Figure 3. Upon recognition of MCMV-infected fibroblasts, IKDC differentiated into mature MHC-II^hi APC endowed with CD4⁺ T-lymphocyte stimulatory properties.

A, C57BL/6 CD11c⁺ and CD11c⁻ splenocytes were incubated with MCMV/GFP- or MCMV/OVA-infected fibroblasts. CDC (CD11c^hiNK1.1⁻MHC-II^hi), IKDC (CD11c⁺NK1.1⁺MHC-II⁺) and NK (CD11c⁺NK1.1⁺MHC-II⁻) were FACS-sorted from gates 1, 2 and 3, respectively, and incubated with OVA-specific OT-II CD4⁺ T-cells. IL-2 was measured by ELISA in day 3 culture supernatants. ODN CpG 1668 was added or not to the culture to stimulate the APCs. APC were also incubated in presence of OVA_323–339 to stimulate OT-II. B, Similar presentation assay was performed with HA antigenic model.
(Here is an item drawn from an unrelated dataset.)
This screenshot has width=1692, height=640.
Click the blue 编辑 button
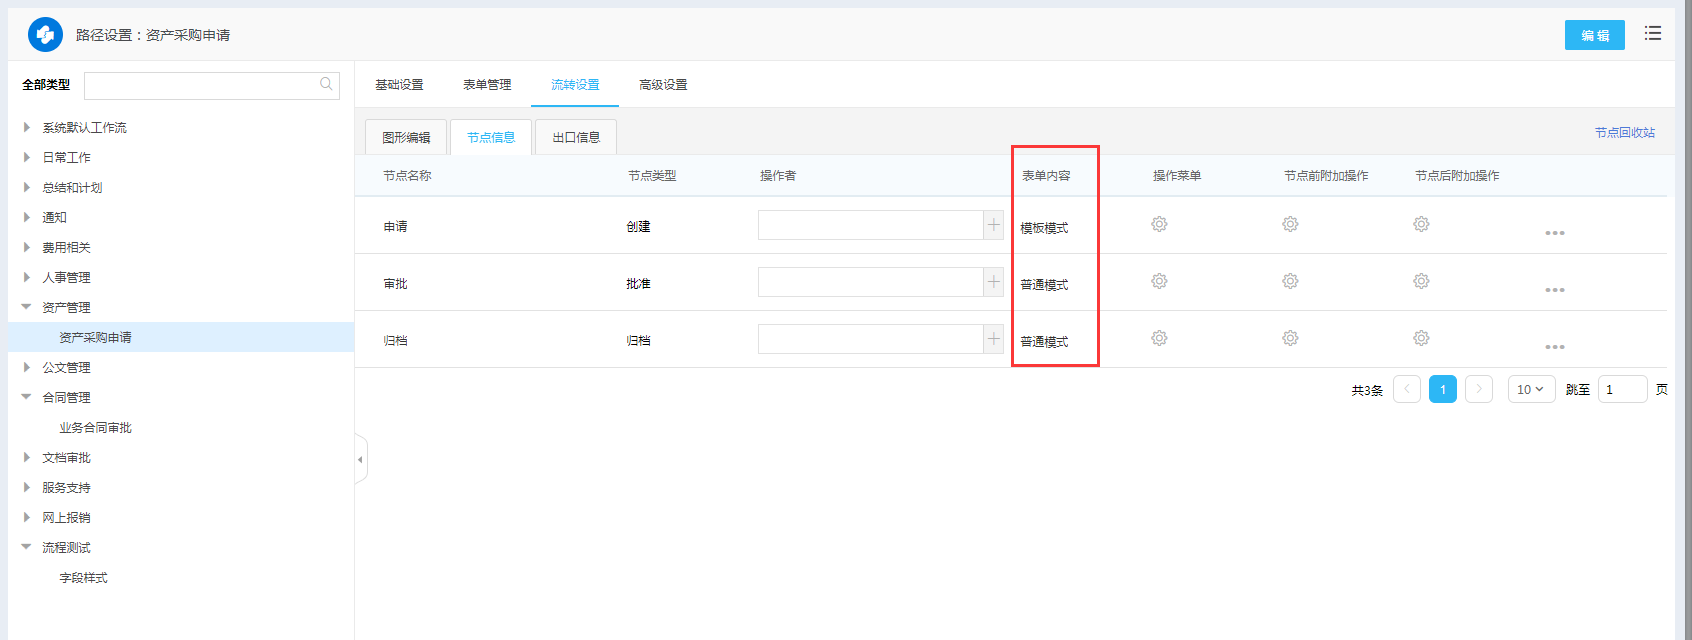tap(1594, 35)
The purity of sorted populations used in this assay is shown in Figure S3. C, Co-stimulatory molecules expression on CD11c⁺NK1.1⁺MHC-II⁺ IKDC (open) versus CD11c⁺NK1.1⁺MHC-II⁻ NK (light grey) and CD11c^hiNK1.1⁻MHC-II^hi CDC (dark grey) in presence of infected fibroblasts.